• Assignment: Copy out, from the data below, each line in which the word "price" occurs.

Records for processing section start

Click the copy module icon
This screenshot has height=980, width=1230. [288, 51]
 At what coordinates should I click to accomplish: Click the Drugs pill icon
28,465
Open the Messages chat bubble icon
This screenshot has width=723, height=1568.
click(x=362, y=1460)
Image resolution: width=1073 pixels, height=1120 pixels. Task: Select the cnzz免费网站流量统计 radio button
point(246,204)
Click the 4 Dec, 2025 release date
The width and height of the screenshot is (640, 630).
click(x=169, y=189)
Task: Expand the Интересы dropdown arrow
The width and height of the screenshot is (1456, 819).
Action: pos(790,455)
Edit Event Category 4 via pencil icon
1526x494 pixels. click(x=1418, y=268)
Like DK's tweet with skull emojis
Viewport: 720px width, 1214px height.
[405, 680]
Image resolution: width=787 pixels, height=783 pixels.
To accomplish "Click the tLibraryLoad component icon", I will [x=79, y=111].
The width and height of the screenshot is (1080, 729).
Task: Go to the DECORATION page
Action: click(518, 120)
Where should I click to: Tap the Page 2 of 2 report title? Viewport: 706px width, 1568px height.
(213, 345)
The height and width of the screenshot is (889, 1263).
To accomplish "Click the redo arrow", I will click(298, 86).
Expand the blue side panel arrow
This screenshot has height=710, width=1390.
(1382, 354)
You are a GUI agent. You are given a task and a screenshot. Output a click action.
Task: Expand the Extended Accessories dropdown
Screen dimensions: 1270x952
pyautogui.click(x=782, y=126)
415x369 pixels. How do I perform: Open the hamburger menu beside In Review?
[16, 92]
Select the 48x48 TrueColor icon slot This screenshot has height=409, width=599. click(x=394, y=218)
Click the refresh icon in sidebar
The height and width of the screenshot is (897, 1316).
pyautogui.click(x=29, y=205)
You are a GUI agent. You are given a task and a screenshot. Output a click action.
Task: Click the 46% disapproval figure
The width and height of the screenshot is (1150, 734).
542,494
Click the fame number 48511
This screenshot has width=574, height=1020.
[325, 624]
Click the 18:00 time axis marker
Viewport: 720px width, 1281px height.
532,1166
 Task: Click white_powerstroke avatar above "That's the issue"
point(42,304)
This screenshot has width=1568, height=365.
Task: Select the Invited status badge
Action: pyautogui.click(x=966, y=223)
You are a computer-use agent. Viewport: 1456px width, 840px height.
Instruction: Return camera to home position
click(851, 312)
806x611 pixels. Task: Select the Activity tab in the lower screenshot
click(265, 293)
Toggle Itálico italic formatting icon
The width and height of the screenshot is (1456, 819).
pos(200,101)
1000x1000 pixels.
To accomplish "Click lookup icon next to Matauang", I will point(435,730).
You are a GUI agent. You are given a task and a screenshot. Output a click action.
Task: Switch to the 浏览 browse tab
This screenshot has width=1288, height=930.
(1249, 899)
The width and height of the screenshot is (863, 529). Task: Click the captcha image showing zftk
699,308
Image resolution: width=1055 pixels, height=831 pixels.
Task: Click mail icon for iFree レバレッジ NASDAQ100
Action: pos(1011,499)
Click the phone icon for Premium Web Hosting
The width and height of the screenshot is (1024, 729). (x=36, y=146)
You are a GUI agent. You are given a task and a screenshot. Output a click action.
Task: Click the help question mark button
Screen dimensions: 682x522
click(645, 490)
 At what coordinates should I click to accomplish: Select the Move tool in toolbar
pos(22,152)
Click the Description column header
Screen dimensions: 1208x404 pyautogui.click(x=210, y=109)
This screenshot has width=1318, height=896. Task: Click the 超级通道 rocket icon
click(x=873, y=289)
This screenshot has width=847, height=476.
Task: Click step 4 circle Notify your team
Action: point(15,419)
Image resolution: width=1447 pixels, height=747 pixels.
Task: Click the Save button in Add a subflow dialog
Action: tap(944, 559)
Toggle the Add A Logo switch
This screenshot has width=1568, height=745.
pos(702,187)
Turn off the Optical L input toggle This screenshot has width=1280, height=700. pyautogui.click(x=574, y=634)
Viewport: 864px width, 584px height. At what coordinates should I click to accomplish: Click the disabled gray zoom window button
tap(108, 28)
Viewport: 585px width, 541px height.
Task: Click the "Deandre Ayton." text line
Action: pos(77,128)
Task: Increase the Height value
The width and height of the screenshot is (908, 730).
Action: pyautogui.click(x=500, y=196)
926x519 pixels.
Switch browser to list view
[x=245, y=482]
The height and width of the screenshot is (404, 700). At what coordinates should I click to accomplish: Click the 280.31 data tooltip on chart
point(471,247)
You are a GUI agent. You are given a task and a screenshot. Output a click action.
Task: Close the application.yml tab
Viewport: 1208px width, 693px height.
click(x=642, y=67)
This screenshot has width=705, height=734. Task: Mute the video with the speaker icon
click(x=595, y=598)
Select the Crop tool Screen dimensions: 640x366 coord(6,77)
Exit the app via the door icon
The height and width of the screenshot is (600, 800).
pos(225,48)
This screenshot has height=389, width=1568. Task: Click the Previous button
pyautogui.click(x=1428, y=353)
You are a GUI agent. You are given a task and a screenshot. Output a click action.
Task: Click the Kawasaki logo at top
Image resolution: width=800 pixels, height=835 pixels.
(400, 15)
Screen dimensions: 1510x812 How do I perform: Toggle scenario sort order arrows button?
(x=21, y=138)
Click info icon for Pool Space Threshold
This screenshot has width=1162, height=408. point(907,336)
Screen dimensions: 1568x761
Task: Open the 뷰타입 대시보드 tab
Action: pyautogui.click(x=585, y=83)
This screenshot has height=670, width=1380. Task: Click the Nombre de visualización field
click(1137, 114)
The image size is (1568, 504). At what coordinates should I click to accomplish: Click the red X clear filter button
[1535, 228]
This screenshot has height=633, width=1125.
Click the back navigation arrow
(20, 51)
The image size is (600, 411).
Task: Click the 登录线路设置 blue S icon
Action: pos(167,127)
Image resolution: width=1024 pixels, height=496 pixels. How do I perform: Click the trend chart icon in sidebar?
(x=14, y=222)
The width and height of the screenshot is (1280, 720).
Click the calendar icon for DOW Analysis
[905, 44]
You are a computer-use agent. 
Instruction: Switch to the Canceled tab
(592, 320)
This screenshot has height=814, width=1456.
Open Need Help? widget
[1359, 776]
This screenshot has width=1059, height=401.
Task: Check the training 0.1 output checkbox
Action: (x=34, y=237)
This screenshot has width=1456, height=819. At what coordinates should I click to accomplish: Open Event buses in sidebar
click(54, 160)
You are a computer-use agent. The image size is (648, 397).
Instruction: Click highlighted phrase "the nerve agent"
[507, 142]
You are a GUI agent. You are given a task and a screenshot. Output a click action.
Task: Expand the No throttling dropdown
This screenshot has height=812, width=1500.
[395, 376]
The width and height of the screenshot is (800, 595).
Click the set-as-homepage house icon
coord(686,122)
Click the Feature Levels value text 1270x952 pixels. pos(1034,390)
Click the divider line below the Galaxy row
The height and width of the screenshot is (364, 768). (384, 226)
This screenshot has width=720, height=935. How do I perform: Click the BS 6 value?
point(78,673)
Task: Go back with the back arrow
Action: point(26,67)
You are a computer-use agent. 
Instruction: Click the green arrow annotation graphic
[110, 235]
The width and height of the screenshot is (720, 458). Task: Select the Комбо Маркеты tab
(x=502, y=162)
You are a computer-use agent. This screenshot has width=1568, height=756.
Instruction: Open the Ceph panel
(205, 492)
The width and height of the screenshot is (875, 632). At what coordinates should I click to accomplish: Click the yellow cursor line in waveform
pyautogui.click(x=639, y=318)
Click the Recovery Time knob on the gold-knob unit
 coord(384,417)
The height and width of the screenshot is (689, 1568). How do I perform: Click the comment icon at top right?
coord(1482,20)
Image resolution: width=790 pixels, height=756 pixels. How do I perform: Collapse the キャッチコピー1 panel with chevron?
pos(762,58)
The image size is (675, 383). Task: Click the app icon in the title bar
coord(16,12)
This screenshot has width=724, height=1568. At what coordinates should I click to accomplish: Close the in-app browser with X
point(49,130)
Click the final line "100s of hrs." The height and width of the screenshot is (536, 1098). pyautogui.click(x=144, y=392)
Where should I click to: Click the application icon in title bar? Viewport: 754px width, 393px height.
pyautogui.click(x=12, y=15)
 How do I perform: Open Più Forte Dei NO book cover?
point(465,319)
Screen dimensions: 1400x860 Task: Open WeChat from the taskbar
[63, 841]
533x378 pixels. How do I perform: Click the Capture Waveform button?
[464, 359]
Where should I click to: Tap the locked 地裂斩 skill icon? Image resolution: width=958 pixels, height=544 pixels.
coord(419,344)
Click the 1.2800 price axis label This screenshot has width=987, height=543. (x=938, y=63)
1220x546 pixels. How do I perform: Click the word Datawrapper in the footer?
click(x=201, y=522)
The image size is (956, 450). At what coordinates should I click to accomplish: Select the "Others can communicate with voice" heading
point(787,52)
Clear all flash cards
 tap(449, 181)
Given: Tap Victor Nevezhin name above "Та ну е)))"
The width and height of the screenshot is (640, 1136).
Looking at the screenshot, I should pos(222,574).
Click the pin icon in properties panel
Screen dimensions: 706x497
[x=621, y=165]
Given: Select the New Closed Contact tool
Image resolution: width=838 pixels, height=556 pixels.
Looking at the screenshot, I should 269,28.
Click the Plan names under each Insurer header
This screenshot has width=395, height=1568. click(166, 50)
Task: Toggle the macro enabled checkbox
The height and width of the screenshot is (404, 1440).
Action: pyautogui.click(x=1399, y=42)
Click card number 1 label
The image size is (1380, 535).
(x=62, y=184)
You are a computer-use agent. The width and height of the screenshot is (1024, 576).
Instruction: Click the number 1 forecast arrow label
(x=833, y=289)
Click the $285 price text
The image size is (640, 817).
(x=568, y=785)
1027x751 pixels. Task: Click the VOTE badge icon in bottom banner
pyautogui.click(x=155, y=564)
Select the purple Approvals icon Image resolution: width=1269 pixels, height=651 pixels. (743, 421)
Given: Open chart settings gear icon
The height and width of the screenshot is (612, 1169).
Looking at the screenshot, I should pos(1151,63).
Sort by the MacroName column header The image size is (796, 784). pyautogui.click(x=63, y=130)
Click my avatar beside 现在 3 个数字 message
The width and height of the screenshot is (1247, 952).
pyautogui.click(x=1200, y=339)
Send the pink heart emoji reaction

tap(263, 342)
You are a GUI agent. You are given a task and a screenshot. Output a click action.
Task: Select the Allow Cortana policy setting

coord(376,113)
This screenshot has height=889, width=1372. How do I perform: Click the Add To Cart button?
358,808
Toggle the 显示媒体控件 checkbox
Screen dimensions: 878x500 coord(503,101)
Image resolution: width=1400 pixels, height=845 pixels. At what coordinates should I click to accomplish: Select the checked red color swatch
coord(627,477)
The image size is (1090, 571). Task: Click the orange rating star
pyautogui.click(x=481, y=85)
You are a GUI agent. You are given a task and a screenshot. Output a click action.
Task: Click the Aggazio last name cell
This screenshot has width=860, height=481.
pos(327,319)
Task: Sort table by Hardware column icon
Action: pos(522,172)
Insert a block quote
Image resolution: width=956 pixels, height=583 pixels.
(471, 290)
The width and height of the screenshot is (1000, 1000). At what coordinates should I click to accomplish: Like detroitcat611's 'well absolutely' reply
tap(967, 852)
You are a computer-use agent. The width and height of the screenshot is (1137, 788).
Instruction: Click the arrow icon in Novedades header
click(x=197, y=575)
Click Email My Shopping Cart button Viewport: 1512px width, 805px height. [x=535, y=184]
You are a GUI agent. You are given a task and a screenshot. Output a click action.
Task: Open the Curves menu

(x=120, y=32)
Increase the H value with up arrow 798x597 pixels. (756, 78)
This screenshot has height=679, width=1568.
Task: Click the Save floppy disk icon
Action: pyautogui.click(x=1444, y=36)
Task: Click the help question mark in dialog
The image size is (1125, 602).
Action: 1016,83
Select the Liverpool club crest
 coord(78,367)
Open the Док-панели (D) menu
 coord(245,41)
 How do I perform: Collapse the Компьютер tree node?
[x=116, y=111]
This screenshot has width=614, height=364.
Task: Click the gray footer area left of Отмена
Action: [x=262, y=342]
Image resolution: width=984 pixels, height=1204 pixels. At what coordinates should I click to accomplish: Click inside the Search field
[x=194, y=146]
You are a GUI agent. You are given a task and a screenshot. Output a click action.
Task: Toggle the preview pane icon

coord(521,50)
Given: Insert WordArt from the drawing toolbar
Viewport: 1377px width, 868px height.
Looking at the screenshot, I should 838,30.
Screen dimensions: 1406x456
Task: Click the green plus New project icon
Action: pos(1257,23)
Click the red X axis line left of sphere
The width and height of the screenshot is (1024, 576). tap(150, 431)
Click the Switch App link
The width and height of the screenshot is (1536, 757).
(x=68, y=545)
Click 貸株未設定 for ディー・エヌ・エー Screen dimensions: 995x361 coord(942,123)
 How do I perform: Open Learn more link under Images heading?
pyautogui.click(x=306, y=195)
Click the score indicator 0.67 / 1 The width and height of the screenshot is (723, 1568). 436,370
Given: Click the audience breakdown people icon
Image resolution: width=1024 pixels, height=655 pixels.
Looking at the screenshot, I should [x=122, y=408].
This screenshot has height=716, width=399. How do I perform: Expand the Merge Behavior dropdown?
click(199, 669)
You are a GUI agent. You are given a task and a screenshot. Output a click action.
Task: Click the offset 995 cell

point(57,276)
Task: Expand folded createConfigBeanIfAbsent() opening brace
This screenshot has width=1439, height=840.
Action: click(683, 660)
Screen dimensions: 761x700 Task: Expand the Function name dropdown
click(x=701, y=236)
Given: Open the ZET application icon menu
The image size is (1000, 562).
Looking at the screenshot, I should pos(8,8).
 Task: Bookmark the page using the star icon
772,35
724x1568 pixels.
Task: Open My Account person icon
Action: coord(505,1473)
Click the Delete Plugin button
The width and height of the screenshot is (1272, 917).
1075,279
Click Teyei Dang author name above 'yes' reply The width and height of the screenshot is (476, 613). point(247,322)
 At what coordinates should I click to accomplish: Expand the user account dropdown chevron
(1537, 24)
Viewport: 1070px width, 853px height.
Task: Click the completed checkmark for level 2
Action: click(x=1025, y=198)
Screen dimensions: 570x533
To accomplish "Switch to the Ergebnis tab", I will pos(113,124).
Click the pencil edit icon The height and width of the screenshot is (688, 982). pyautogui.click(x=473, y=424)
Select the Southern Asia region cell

Records for processing section end

• Result of the task:
Click the 1.2800 price axis label This screenshot has width=987, height=543. (x=938, y=63)
Click the $285 price text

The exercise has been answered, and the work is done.